HiDALGO Data Transfer library provides methods to transfer data between different data providers and consumers using NIFI pipelines
Project description
Hidalgo2 Data Transfer Lib
This repository contains the implementation of the Hidalgo2 data transfer library. It uses Apache NIFI to transfer data from different data sources to specified targets
Features
This library is planning to support the following features:
- transfer datasets from Cloud Providers to HDFS
- transfer datasets from Cloud Providers to CKAN
- transfer datasets from/to Hadoop HDFS to/from HPC
- transfer datasets from/to Hadoop HDFS to/from CKAN
- transfer datasets from/to a CKAN to/from HPC
- transfer datasets from/to local filesystem to/from HPC
- transfer datasets from/to local filesystem to/from CKAN
Current version
Current version of the library supports the following features:
- transfer datasets from/to Hadoop HDFS to/from HPC
- transfer datasets from/to Hadoop HDFS to/from CKAN
- transfer datasets from/to a CKAN to/from HPC
- transfer datasets from/to local filesystem to/from CKAN
Implementation
This is a Python library that offers specialized API methods to transfer data from data sources to targets. Each API method launches a NIFI pipeline, by instantiating a NIFI process group out of its workflow definition registered in the NIFI registry. It uses the parameters given within the library method invocation to populate a NIFI parameter context that is asociated to the process group. Then, processors in the process group are executed once (or forever until the incomining processor's flowfile queue gets empty), one after another, following the group sequence flow, until the flow is completed. A processor is executed after the previous one has terminated. To check the status of the transfer command, the library offers another check-status command. Upon termination, the NIFI environment is cleaned up, by removing the created entities (i.e. the process group and its paramenter context). The Data Transfer Library sends requests to NIFI through its REST API.
Requirements
To use the Data Transfer library, it is required the following requirements:
- Python3 execution environment
- Poetry python package management tool (optional)

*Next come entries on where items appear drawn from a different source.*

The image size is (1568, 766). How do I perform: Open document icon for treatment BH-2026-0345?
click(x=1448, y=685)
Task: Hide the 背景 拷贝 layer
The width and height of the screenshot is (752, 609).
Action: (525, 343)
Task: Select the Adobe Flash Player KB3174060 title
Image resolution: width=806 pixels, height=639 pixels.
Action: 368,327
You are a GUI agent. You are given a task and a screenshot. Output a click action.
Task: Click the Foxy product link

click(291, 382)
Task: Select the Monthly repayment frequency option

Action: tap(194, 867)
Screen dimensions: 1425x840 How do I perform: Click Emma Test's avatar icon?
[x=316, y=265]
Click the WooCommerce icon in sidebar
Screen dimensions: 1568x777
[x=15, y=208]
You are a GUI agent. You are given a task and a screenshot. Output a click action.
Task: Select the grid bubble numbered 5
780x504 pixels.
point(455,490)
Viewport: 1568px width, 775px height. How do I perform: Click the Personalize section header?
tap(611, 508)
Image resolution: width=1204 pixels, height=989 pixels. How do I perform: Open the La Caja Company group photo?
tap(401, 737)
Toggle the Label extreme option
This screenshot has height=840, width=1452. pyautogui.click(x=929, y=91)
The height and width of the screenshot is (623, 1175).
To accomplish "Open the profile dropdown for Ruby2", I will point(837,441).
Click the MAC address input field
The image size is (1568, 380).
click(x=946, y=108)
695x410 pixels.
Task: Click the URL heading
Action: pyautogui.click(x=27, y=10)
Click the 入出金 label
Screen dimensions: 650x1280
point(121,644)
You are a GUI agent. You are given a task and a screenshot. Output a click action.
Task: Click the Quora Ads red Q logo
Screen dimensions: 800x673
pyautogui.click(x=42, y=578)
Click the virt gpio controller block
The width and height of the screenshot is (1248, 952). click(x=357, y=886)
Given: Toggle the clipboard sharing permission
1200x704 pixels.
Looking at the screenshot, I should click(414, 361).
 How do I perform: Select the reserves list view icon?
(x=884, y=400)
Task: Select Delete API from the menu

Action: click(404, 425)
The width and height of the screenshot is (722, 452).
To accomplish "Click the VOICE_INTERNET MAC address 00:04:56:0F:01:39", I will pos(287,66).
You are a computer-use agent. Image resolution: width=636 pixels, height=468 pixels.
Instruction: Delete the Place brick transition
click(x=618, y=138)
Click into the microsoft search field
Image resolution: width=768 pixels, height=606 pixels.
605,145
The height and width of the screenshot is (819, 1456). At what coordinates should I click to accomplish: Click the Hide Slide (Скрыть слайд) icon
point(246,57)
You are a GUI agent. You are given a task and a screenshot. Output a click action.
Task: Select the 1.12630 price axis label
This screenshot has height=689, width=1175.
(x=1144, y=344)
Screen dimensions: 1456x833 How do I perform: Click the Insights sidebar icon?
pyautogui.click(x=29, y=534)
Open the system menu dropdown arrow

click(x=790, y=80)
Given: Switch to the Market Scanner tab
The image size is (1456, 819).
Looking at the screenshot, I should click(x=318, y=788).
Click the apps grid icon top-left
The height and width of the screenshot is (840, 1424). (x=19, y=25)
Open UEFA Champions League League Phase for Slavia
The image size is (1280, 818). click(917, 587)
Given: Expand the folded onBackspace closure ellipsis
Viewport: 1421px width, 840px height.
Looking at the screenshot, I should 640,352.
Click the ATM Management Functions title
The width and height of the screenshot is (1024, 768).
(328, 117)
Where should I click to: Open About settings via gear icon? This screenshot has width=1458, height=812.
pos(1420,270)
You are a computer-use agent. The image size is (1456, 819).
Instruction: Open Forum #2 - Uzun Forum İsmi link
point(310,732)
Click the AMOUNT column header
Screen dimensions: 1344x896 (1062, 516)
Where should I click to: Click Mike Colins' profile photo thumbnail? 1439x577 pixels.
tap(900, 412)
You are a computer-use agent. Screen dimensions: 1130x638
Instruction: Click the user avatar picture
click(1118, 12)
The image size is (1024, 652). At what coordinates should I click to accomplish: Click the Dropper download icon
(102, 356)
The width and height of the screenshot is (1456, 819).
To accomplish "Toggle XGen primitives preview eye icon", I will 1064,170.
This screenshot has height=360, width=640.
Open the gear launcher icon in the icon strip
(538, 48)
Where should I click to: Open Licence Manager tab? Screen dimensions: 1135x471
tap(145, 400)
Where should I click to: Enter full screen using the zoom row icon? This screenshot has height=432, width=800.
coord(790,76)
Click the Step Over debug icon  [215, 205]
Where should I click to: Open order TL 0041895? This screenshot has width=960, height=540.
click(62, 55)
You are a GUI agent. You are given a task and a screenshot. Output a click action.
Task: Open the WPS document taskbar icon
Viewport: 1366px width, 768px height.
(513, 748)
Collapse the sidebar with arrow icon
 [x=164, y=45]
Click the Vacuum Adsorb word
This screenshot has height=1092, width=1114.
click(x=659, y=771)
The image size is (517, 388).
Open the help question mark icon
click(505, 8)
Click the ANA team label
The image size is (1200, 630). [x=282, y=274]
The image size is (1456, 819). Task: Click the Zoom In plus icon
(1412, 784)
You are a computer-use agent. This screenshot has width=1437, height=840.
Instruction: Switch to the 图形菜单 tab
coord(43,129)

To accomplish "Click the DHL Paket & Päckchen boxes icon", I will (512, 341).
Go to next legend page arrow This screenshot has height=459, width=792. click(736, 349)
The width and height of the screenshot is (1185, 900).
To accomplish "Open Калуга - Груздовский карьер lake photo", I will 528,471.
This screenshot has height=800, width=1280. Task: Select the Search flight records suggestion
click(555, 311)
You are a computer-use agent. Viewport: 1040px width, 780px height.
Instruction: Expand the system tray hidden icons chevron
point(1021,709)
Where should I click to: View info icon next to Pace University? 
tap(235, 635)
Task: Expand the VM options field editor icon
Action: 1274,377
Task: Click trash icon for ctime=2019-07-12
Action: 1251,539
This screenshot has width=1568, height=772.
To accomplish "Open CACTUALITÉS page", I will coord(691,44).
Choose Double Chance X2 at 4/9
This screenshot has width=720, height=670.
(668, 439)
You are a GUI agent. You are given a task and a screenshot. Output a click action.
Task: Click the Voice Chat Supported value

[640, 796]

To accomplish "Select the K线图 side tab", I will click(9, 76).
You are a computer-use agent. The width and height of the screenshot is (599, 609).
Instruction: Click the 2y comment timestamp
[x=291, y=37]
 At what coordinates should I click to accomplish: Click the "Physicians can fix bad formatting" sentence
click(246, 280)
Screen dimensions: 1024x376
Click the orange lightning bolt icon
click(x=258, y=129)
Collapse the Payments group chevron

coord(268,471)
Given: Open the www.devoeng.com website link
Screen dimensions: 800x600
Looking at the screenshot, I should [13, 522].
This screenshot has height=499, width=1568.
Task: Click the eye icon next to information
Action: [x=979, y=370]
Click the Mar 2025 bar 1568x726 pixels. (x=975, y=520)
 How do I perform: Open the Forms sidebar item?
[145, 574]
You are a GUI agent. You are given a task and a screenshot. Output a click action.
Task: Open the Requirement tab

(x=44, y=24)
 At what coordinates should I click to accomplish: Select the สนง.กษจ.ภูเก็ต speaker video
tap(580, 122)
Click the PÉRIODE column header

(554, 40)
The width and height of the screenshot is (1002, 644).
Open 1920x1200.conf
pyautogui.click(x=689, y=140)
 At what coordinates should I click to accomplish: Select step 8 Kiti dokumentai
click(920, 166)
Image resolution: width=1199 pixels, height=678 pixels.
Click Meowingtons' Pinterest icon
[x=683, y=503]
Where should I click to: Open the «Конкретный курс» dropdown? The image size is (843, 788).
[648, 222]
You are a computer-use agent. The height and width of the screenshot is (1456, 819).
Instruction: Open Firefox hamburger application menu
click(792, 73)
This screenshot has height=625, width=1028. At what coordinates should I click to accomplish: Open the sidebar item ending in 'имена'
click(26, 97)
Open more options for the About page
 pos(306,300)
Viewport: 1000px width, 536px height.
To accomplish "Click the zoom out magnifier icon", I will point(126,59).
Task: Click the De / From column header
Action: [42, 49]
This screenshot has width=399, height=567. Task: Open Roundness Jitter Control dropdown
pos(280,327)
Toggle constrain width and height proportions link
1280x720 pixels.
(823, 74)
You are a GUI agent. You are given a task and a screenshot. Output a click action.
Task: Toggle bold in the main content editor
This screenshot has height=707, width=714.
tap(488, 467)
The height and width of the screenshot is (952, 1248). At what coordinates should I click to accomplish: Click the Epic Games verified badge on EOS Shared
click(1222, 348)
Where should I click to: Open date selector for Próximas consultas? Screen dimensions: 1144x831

- NIFI instance, with a NIFI server SSH account (for keys transfer)
- Keycloak instance, with a KEYCLOAK user's account
- HDFS instance, with an user's Kerberos principal account
- CKAN instance, with an user APIKey
Python3 should be installed in the computer where Data Transfer CLI will be used. To install Poetry, follows this instructions
Data Transfer lib configuration
Configuration file
Before using the Data Transfer library, you should configure it to point at the target NIFI and Keycloak services. The default configuration file is located, by default, at the data_transfer_cli/conf/hid_dt.cfg file. However, this default configuration should be complemented (and optionally overriden) with user's specific settings, placed in a configuration file whose location should be also specified (e.g., ~/.dtcli/dtcli.cfg). Settings in this latter user's configuration will override those in the former default library configuration. The user should not modify the default library configuration, but the the user's specific one, including therein any additional required settings (see below) or modifications to the default ones. The location of this user's specific configuration file is passed as parameter to the library when setting it programmatically.
[Nifi]
nifi_endpoint=https://nifi.hidalgo2.eu:9443
nifi_upload_folder=/opt/nifi/data/upload
nifi_download_folder=/opt/nifi/data/download
nifi_secure_connection=True
[Keycloak]
keycloak_endpoint=https://idm.hidalgo2.eu
keycloak_client_id=nifi
keycloak_client_secret=<keycloak_nifi_client_secret>
[Logging]
logging_level=INFO
[Network]
check_status_sleep_lapse=5
Under the NIFI section,
- We define the url of the NIFI service (nifi_endpoint),
- We also specify a folder (nifi_upload_folder) in NIFI server where to upload files
- And another folder (nifi_download_folder) where from to download files. These folder must be accessible by the NIFI service (ask NIFI administrator for details).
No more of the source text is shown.